● WHAT YOU ARE ASKED TO DO: Repeat nothing but the lines below running from the one containing "You are a GUI" to the one containing "This screenshot has height=723, width=1568.". Keep both end lines.

● DATASET EXTRACT:
»»
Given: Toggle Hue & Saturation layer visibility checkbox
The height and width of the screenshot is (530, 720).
««
»»
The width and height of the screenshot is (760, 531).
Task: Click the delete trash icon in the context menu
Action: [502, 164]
««
»»
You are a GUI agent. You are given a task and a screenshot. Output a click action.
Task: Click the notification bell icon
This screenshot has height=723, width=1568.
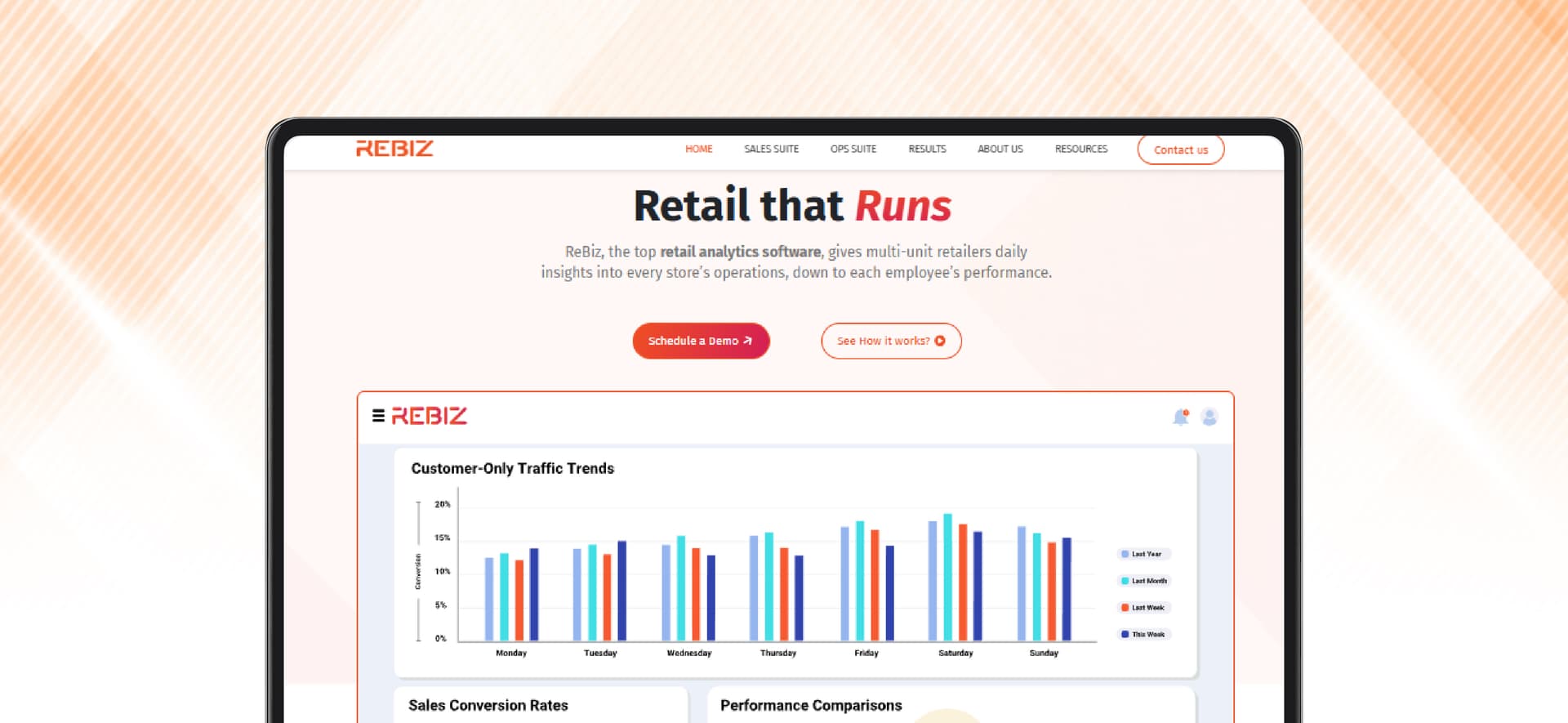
««
● OUTPUT FOR THIS TASK:
You are a GUI agent. You are given a task and a screenshot. Output a click action.
Task: Click the notification bell icon
This screenshot has height=723, width=1568.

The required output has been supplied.